Even so, this is Mr. Singer's third book of his kind of autobiography, following "A Little Boy in Search of God" and "A Young Man in Search of Love." His father, the author has told us in the earlier books, "lived like a saint and he died like one." And Singer himself is a saint—or anyhow saintly—which may be the reason why, to avoid speaking directly of his virtue, he evolves a form whose narrative he clouds: "I had to distort facts … dates … places … in order not to hurt those who were close to me."

His main intention is something larger than data. His father, he says, was a man "blessed with a faith in God, His Mercy, His Providence. My lack of this faith is actually the story I am about to tell." His faith resides partly in his writing, in the idea that something good must come of it.

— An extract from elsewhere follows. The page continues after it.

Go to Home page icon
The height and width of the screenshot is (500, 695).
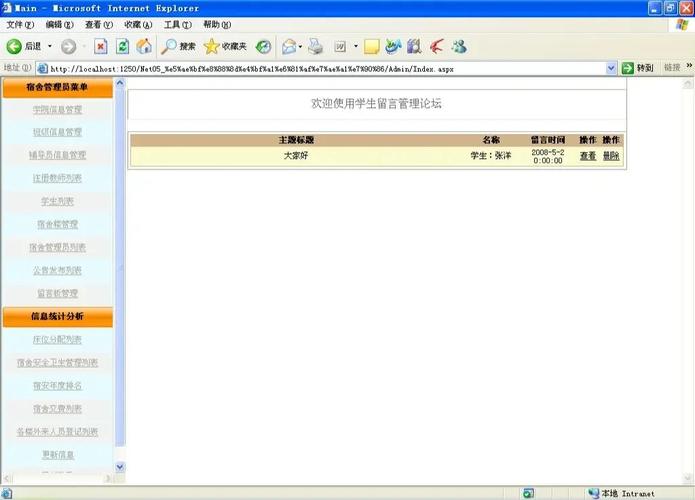[x=144, y=46]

Merging memory and feeling, defying form when form will not serve, he has made in the end this work of wisdom, regret and humor. (pp. 7, 28-9)

Mr. Singer's thinking begins to assume the form of negative speculations as we approach the end of the period of his life told in this book. "I was beginning to ponder a religion of rebellion against God's indifference and the cruelty of those whom He has created in His image."…

Here, for the moment, the young man's quest ends. Singer the man goes on, of course. If we are lucky we will have further volumes of this autobiography. (p. 29)

Mark Harris, "A Storyteller's Story," in The New York Times Book Review (© 1981 by The New York Times Company; reprinted by permission), June 21, 1981, pp. 7, 28-9.